A taint with the NoExecute
effect affects pods that are running on the node in the following ways:
-
Pods that do not tolerate the taint are queued for eviction.
-
Pods that tolerate the taint without specifying a tolerationSeconds
value in their toleration specification remain bound forever.
-
Pods that tolerate the taint with a specified tolerationSeconds
value remain bound for the specified amount of time. After the time elapses, the pods are queued for eviction.
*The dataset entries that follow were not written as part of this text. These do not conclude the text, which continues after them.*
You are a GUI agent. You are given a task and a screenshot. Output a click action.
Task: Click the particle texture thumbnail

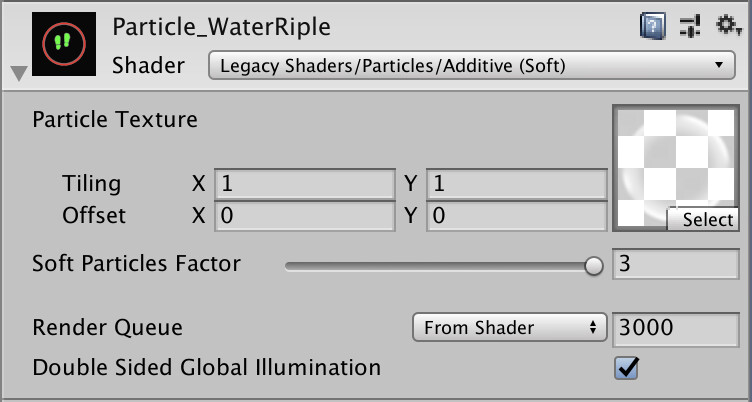[x=675, y=167]
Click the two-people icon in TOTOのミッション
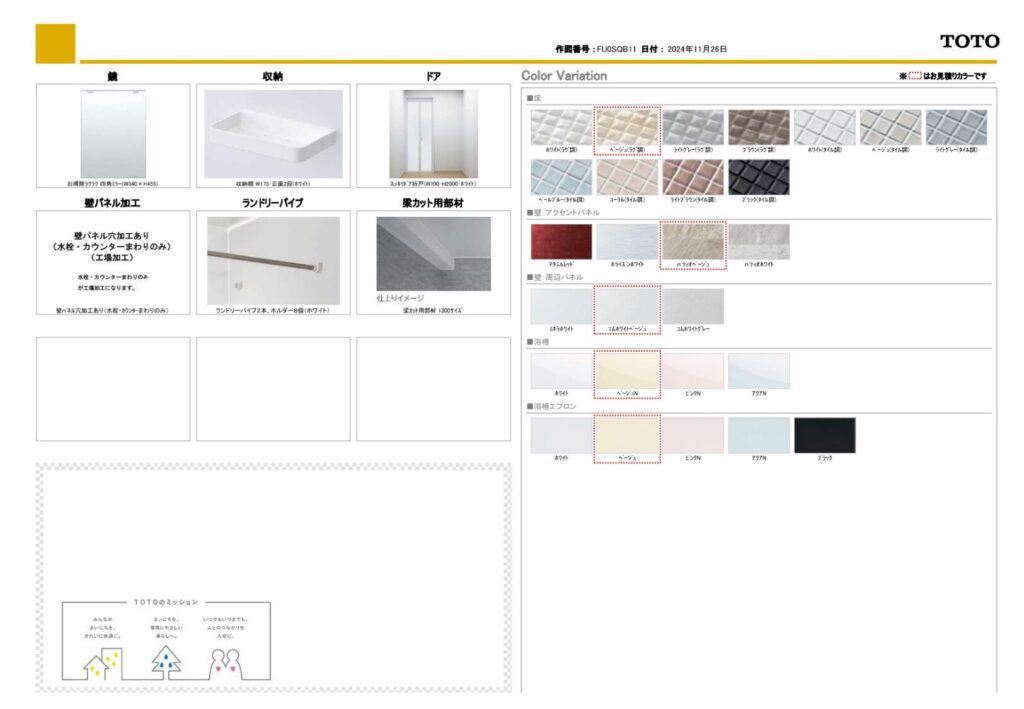Viewport: 1024px width, 709px height. point(225,662)
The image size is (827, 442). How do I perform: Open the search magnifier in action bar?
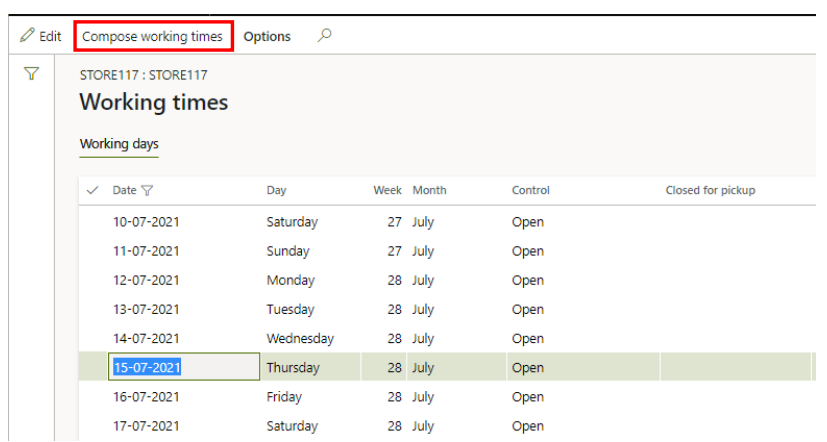tap(324, 36)
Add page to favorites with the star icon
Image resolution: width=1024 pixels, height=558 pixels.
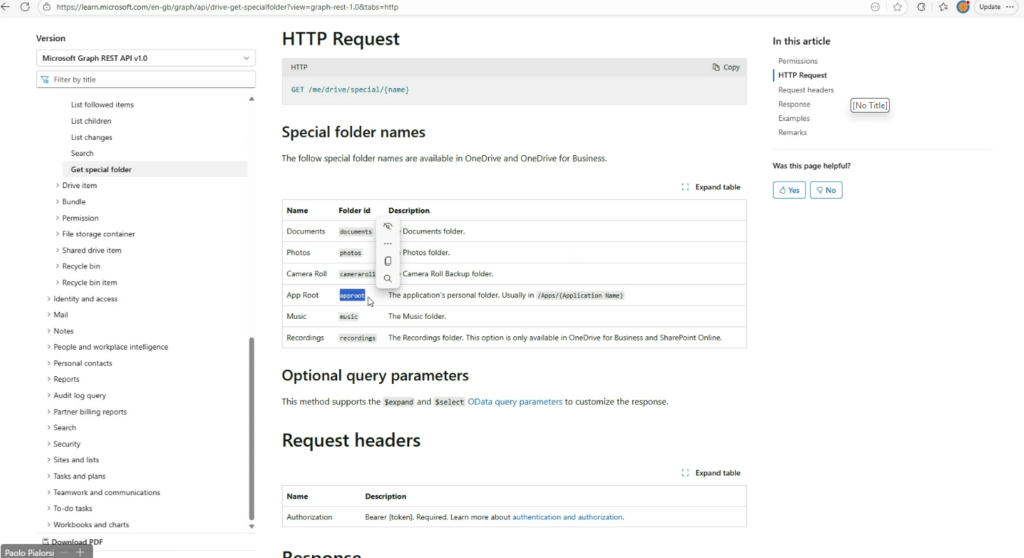click(897, 7)
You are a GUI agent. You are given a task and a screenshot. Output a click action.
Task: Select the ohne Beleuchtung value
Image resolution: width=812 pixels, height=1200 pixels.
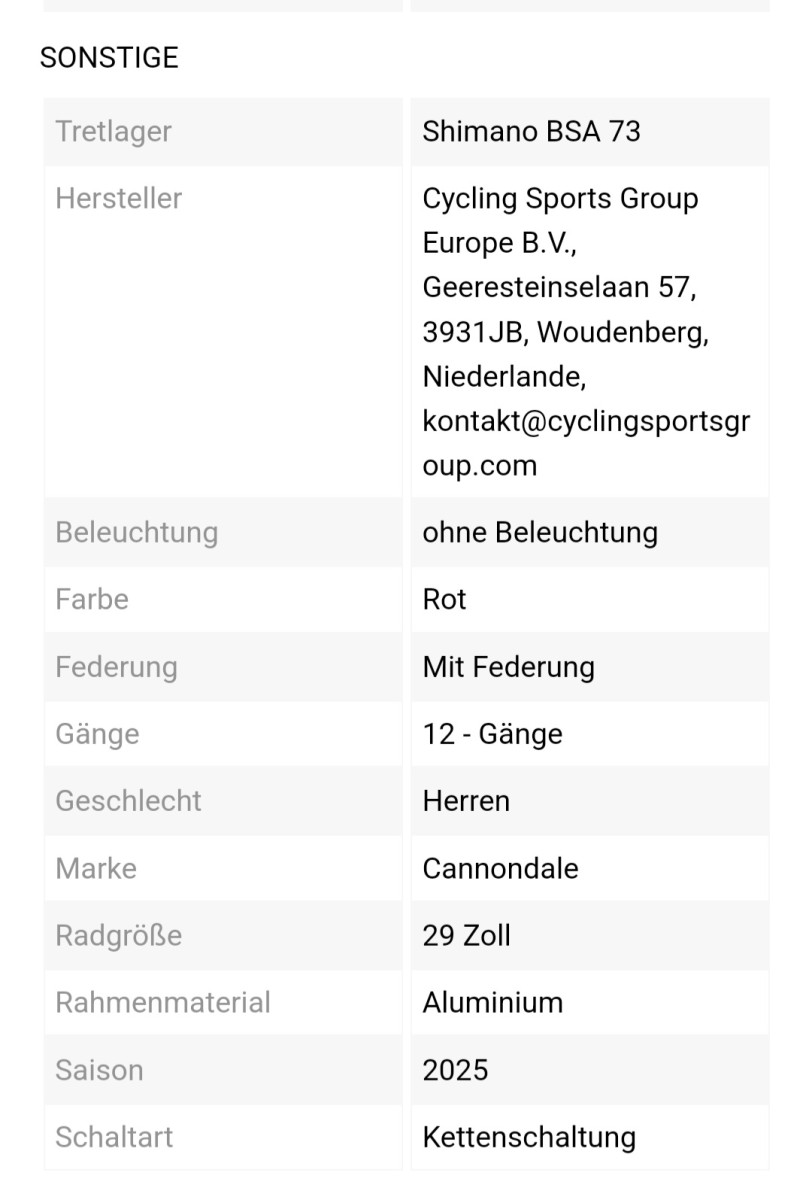[540, 532]
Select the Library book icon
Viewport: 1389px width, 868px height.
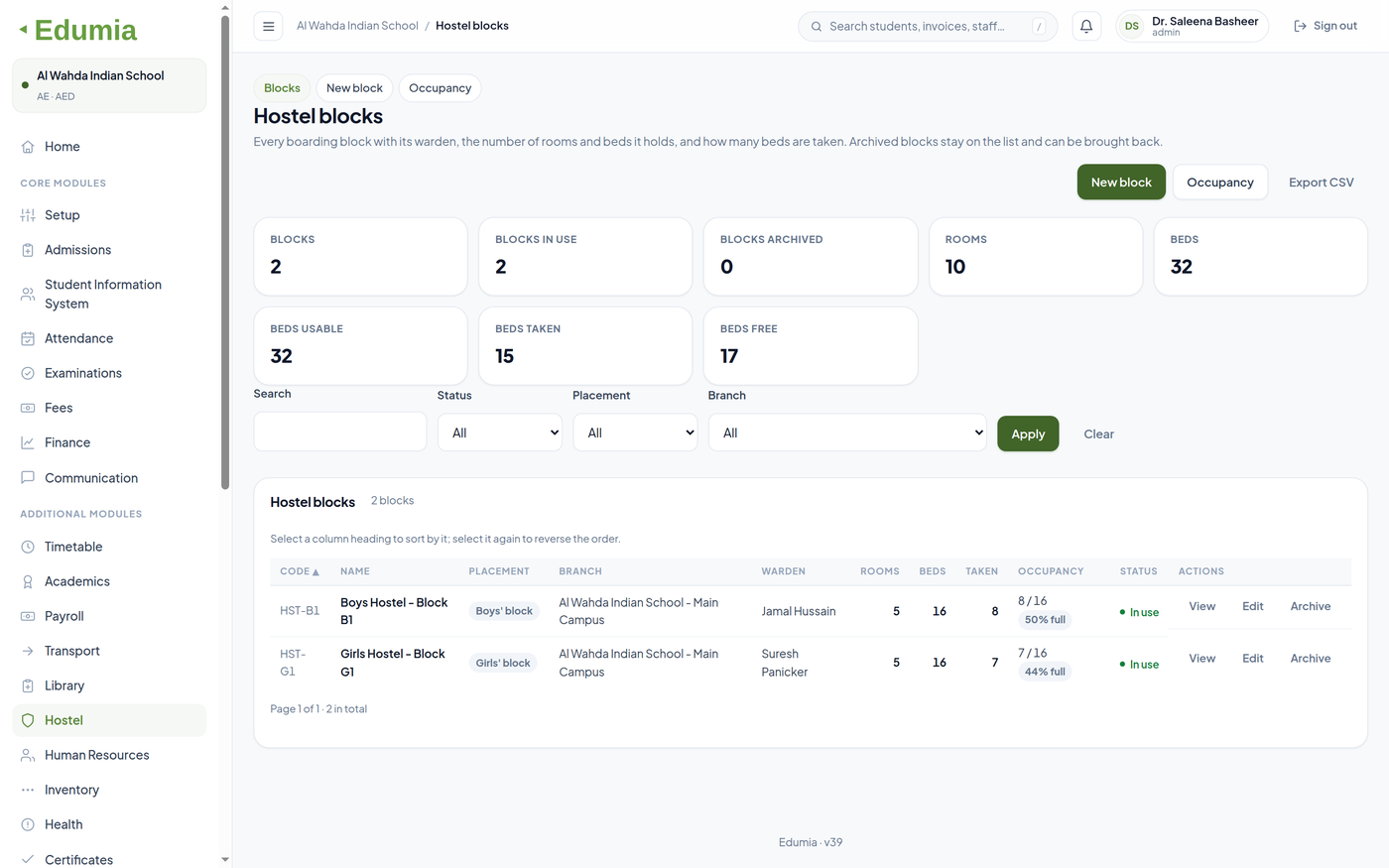tap(28, 685)
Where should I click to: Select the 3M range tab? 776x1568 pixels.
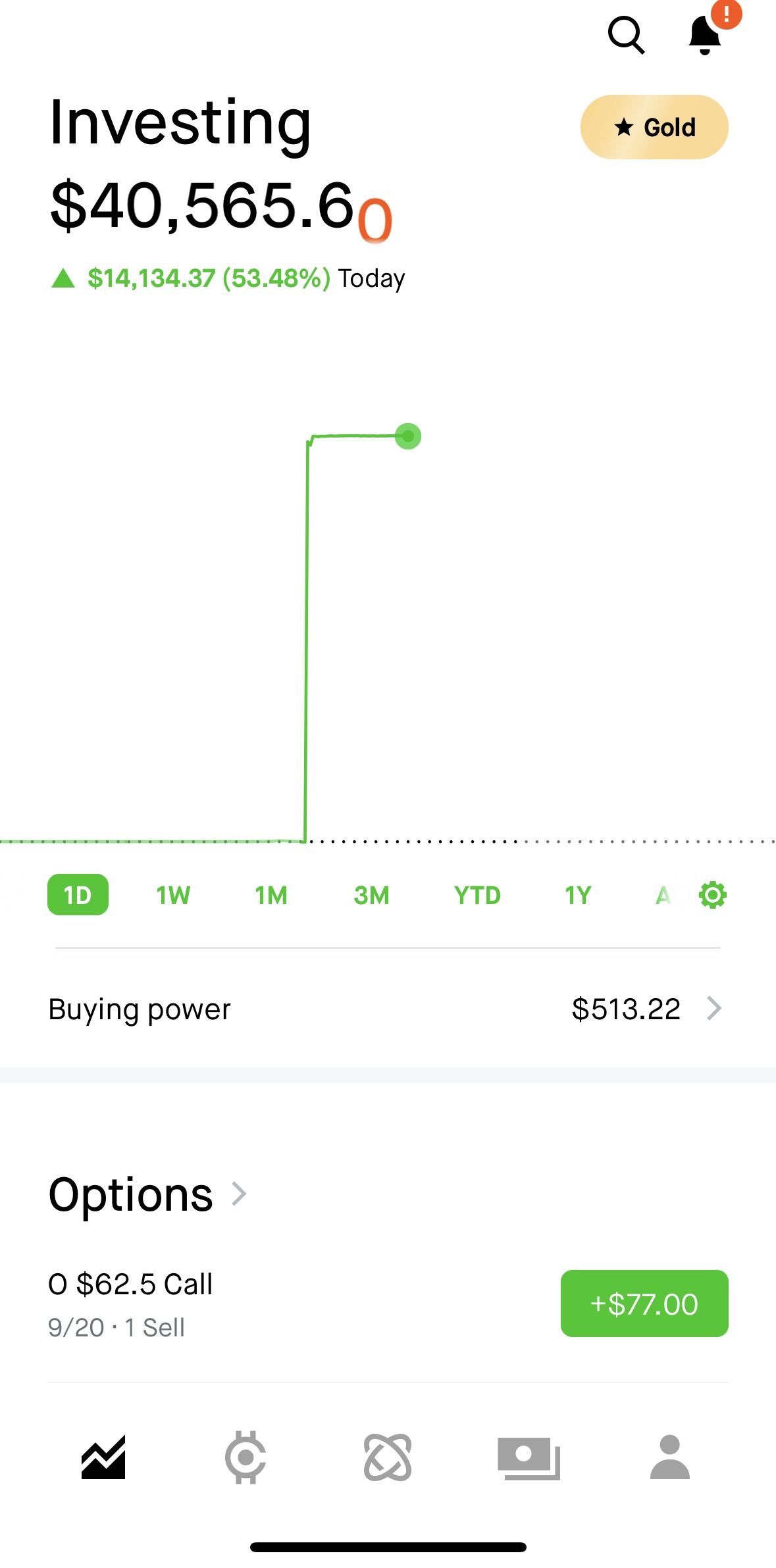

You can delay or avoid pod eviction by configuring pods tolerations with the NoExecute
effect for the node.kubernetes.io/unreachable
and node.kubernetes.io/not-ready
taints.
Example toleration in a pod spec
...
tolerations:
- key: "node.kubernetes.io/unreachable"
operator: "Exists"
effect: "NoExecute" (1)
- key: "node.kubernetes.io/not-ready"
operator: "Exists"
effect: "NoExecute" (2)
tolerationSeconds: 600
...
1 |
The NoExecute effect without tolerationSeconds lets pods remain forever if the control plane cannot reach the node. |
2 |
The NoExecute effect with tolerationSeconds : 600 lets pods remain for 10 minutes if the control plane marks the node as Unhealthy . |
OpenShift Container Platform uses the tolerationSeconds
value after the pod-eviction-timeout
value elapses.
- Other types of OpenShift Container Platform objects
-
You can use replica sets, deployments, and replication controllers. The scheduler can reschedule these pods onto other nodes after the node is disconnected for five minutes. Rescheduling onto other nodes can be beneficial for some workloads, such as REST APIs, where an administrator can guarantee a specific number of pods are running and accessible.
|
When working with remote worker nodes, rescheduling pods on different nodes might not be acceptable if remote worker nodes are intended to be reserved for specific functions.
|
stateful sets do not get restarted when there is an outage. The pods remain in the terminating
state until the control plane can acknowledge that the pods are terminated.
To avoid scheduling a to a node that does not have access to the same type of persistent storage, OpenShift Container Platform cannot migrate pods that require persistent volumes to other zones in the case of network separation.